I understand your hate on fluff bunnies, they bug me too. There used to be a time when I WAS a fluff bunny and didn't even believe in casting spells of protection because they might bounce back and hurt someone. But I got over it.

Why would you be embarrassed for me? That's pretty condescending. You sound like one of those fundie Christians who respond with 'I'll pray for you' when someone admits to not being christian. I'm quite proud of my beliefs and the fact that I can't comprehend the desire to curse people for petty reasons.

I don't wish to talk to you further so I would hope you don't expect to be getting any PMs from me. You're the worst type of person I've ever met. Get off your high horse.


----------



## revika (May 20, 2013)

I'm glad you're proud of your beliefs. But when you try to impose them onto other people? That's when you're overstepping your boundaries. Who do you think you are to do that to someone? Lol.

Darn, I was really enjoying our talk. :b


----------



## gorgonara (May 20, 2013)

Officer Berri said:


> You're the worst type of person I've ever met. Get off your high horse.



SHOTS FIRED


----------



## oath2order (May 20, 2013)

gorgonara said:


> SHOTS FIRED





gorgonara said:


> king k. rool, mkay whatever cool ╮(─▽─)╭
> 
> byyeee this thread bores me now because everyones getting testy over the word karma and jars filled with incense and stuff xx



I thought you were leaving this thread.


----------



## Octavia (May 20, 2013)

I feel like I'm watching a yo mama battle circle where there's always that one person shouting out to cheer for each side.


----------



## gorgonara (May 20, 2013)

oath2order said:


> I thought you were leaving this thread.

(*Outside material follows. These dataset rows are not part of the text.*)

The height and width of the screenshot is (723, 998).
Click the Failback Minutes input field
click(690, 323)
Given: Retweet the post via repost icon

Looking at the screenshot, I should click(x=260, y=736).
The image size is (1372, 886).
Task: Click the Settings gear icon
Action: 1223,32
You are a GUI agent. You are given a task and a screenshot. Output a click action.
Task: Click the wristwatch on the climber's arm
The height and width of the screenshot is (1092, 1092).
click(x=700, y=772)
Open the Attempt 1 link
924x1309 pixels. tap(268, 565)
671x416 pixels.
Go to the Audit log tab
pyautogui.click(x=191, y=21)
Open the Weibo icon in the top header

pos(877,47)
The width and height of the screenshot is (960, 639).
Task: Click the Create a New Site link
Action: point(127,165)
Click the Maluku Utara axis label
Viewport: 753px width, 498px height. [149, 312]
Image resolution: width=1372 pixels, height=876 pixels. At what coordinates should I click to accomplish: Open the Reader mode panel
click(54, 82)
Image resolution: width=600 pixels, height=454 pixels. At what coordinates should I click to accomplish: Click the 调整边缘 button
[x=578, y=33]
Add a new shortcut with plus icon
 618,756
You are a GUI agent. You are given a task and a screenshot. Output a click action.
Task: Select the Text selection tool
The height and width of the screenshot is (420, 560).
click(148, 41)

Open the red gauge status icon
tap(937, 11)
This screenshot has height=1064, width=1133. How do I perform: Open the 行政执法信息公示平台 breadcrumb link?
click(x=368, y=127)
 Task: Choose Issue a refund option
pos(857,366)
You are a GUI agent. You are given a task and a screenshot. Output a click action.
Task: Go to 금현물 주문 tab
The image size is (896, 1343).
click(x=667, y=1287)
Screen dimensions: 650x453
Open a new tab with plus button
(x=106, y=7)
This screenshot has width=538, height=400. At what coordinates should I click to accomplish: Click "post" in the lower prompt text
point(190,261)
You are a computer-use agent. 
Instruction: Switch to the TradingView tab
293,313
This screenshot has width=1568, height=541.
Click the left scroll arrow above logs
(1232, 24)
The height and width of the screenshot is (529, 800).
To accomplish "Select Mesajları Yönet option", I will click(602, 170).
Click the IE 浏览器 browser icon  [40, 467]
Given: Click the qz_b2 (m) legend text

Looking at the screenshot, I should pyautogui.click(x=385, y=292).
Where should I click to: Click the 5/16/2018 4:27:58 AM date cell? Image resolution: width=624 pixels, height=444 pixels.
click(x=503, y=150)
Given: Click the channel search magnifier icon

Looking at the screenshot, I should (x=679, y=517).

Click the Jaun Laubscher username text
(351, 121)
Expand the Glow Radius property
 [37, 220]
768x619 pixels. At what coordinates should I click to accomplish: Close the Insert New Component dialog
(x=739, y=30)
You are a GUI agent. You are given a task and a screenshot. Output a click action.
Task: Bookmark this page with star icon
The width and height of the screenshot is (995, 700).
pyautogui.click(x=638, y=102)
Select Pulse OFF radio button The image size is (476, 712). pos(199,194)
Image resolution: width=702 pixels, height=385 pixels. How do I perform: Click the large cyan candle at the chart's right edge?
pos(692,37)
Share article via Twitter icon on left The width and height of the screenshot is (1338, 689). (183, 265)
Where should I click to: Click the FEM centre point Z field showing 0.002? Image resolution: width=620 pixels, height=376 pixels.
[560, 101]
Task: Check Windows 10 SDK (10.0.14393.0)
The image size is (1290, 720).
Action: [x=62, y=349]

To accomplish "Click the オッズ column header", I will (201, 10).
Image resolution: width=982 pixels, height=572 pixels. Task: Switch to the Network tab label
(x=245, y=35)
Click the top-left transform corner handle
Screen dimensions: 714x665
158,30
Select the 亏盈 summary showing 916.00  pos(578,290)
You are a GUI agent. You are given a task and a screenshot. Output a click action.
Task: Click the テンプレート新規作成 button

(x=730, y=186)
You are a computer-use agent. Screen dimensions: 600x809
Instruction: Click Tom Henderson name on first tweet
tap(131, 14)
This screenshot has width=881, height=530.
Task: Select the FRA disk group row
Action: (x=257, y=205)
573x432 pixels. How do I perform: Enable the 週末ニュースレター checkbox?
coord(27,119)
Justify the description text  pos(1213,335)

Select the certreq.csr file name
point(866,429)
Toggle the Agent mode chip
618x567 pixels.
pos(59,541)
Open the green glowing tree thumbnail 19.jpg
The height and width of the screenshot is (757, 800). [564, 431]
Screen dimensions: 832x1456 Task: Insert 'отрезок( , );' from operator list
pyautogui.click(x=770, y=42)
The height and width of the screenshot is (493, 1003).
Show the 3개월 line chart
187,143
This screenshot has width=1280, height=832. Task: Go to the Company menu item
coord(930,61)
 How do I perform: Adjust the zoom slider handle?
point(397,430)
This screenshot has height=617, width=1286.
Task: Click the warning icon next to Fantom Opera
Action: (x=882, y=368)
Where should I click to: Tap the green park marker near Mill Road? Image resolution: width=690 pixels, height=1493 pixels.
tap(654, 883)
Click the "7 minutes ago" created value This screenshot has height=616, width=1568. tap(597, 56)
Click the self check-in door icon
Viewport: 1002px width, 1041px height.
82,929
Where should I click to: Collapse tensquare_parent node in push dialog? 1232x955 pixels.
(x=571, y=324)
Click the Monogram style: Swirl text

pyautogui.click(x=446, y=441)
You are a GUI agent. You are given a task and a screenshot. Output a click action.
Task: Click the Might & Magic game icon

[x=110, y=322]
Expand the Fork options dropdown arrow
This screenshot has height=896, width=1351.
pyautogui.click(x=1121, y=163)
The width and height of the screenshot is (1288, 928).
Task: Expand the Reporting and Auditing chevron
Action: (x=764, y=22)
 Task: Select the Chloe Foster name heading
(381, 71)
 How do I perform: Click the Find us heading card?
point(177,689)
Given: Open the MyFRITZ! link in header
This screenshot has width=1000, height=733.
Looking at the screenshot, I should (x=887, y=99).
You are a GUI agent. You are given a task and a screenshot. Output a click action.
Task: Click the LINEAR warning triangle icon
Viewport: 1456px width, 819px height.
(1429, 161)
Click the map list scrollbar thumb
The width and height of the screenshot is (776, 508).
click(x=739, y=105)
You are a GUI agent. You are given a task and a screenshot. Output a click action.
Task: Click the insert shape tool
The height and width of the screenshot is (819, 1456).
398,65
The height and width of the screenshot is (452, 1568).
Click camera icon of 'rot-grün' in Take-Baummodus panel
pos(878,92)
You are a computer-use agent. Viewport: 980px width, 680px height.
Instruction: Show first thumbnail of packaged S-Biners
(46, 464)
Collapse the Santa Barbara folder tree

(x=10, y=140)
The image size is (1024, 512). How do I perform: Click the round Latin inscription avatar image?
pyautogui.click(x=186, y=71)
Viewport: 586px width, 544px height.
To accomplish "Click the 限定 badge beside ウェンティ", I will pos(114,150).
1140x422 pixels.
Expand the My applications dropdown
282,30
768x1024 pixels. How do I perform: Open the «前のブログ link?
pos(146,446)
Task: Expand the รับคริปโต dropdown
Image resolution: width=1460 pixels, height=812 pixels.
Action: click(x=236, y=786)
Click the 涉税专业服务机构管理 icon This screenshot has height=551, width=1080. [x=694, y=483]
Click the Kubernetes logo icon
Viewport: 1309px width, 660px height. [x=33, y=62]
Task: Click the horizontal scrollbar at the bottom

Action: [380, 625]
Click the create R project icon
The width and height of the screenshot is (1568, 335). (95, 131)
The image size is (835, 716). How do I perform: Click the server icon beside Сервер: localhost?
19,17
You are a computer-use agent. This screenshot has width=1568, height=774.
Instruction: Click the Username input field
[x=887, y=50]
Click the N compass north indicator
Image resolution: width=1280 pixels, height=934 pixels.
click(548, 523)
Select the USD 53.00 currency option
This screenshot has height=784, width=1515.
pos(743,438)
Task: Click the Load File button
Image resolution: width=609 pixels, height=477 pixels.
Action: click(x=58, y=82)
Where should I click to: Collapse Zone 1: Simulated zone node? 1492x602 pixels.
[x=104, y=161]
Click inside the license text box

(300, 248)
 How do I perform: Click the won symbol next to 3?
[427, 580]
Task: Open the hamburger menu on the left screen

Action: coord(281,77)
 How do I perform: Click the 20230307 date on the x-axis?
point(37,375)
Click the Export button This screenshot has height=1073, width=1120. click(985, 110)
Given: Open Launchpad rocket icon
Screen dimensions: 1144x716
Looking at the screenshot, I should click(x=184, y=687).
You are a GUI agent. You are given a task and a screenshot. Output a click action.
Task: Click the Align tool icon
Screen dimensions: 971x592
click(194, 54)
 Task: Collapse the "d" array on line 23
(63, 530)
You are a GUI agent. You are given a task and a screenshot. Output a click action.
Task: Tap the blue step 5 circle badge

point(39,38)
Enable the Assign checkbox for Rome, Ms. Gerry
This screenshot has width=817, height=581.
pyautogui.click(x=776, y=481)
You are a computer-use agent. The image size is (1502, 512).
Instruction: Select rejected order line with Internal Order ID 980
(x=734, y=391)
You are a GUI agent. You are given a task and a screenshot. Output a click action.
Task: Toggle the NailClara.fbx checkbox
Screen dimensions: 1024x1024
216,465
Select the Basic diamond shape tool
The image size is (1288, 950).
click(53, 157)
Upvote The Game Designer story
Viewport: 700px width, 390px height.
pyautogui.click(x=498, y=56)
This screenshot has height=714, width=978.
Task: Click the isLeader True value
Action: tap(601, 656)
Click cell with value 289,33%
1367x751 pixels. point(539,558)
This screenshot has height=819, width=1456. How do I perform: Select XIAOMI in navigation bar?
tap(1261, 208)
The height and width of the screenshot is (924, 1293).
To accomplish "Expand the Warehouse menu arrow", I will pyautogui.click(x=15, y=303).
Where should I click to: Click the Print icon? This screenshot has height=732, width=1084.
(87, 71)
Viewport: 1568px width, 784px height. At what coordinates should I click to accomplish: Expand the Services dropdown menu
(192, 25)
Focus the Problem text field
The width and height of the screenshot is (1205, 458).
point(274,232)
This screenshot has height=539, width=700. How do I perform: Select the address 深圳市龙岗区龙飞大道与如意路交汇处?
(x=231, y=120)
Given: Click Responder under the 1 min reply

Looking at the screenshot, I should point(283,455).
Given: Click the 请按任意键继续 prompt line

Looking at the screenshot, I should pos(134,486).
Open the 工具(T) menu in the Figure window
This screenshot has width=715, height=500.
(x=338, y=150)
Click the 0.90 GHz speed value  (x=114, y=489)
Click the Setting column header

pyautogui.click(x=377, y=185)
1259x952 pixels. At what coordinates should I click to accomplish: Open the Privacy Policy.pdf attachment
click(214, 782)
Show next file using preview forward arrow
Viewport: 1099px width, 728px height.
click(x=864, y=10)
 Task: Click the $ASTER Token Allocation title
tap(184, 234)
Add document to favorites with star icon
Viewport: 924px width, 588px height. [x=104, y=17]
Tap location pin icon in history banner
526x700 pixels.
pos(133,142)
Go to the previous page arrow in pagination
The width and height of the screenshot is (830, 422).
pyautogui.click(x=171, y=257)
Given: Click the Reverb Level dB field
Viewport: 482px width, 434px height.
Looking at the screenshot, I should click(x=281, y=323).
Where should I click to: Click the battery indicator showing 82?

too entertaining, my evening has been made thanks to this thread


----------



## SockHead (May 20, 2013)

Gorgonara, ya need to stop posting in this thread if you aren't contributing to the actual topic. Flaming someone for posting about their interests, whether they be advertisements or not, is just not allowed here. If you ever feel offended by others actions, continue it in a personal message. It's Brewster's Cafe. Mostly anything is allowed a discussion here, so either get used to these kinds of threads or don't browse this subforum. It's all up to you 

Witchcraft intrigues me so I'd like to here more about this kind of stuff. I'll keep this thread open just as long as everyone stays on topic.


----------



## revika (May 20, 2013)

Thanks Sock~ 

I'm more than willing to discuss hoodoo and witchcraft.


----------



## SockHead (May 20, 2013)

revika said:


> Thanks Sock~
> 
> I'm more than willing to discuss hoodoo and witchcraft.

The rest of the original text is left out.